28 Febbraio, 2021

EuroCup 2020-21: la Virtus batte anche il Buducnost

EuroCup 2020-21: la Virtus batte anche il Buducnost
Photo Credit To Massimo Ceretti / Ciamillo-Castoria / Virtus Pallacanestro Bologna

È ancora l’Eurocup a ridare fiducia e concretezza alla Virtus, che centra la vittoria cancellando fin da subito gli incubi dell’ultimo tonfo casalingo in campionato. Facce cattive, difesa intensa (subito meno del 30% al tiro), subito incisivi dall’arco per poi aprire l’area dove oggi hanno molto contribuito anche Ricci e Alibegovic, oltre al solito Hunter da MVP di coppa.

Markovic guida sicura, Belinelli efficace, un Teodosic più operaio che architetto, Weems pronto ed ispirato per una partita di fatto dominata con ottime medie e un condizionamento messo nelle menti avversarie che ha portato ad affondare con conclusioni sconclusionate da fuori togliendo dal gioco Reed.

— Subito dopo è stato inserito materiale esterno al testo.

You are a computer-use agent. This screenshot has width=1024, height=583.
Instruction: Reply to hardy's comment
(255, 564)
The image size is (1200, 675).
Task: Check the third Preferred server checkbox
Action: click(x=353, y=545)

Segnali incoraggianti da tutti, se Adams da play ha faticato, da guardia ha conseguito buoni risultati, Abass ha dato il suo con impegno in entrambe le metà dei tempi, insomma miglior risposta a quanto accaduto sabato, e segnale forte anche verso il Buducnost che andrà riaffrontato la prossima settimana nella sua tana.

Consolidato il primo posto nel girone, non è ancora certezza di passaggio del turno, ma una bella ipoteca sì, grazie anche al +22, che fa sugo nel girone e nel probabile proseguo.


DJ si affida ai 5 di Brescia, quindi Belinelli da subito, Mijovic parte con Della Valle e squadra in mano a Cobbs, i 2 risolutori, Teodosic e Ivanovic saranno di rincorsa. La Virtus apre il campo con le triple e le luci accese per tutti da Markovic che porta al doppio, 16-8 a metà quarto mostrando una difesa intensa. Il divario si dilata a +13 quando il campo si apre alle seconde linee, quelle ospiti ci mettono più energie guadagnando falli che portano punti grazie al bonus. Una tripla di Teodosic chiude a +12, il 5/8 da 3 dice tanto, come il pessimo 3/13 montenegrino.

Il Buducnost non segna mai scheggiando ferri (nei primi 3’ a referto solo per autocanestro di Hunter), la Segafredo continua a picchiare dall’arco per un +19 pure insperato data la vigilia. Quando il Budu smette di sparare a vuoto da fuori e prova ad andare in area riduce le distanze ma pesca anche il 3° fallo di Ejim e seguente doppio tecnico salutando così l’incontro e smorzando l’inerzia dei suoi. Da 13 si torna a 18, sulla sirena un concreto Alibegovic dice +20, Virtus al 69% da 2, ma soprattutto concreta dietro con tutti gli effettivi, nonostante qualche persa figlia dell’entusiasmo.

Sporca le medie la Virtus alla ripartenza, dall’altra parte giungono le prime triple e la distanza si accorcia a 13 con una difesa meno reattiva e più propensa al fallo, per ennesimi giri in lunetta del Budu, soprattutto con Cobbs. Adams, dopo qualche difficoltà a costruire, azzecca 2 triple a fila, e son di nuovo 20, anzi 21 all’ultima pausa. V nere meglio in tutto, indietro solo nei liberi tentati, già 24 concessi.

Cala l’intensità nell’ultimo quarto, ma la Virtus mantiene comunque il pallino in mano grazie ad una difesa che ha in Hunter il perno inamovibile. Brava la squadra a rimanere concentrata fino al termine e allargare il divario al +22 finale, massimo di serata proprio sulla sirena, risultato al quale tutti hanno contribuito.

Prossima partita sarà sabato 30 gennaio ore 20:00, a Cremona, diretta Eurosport 2, Player e Radio Nettuno Bologna Uno.

Il tebellino

Virtus Segafredo Bologna-Buducnost Voli Podgorica 87-65
(26-14; 48-28; 68-47)
Virtus Segafredo Bologna: Tessitori 3, Deri n.e. Abass 3, Alibegovic 10, Markovic, Ricci 11, Adams 6, Belinelli 21, Hunter 13, Weems 10, Teodosic 8, Gamble 2. All. Đorđević.
Buducnost VOLI Podgorica: Cobbs 15, Ivanovic 5, Ejim 5, Sehovic 2, Nikolic D. 3, Apic 1, Mitrovic 3, Della Valle 12, Nikolic Z. 2, Popovic 7, Reed 4, Zugic 6. All. Mijovic.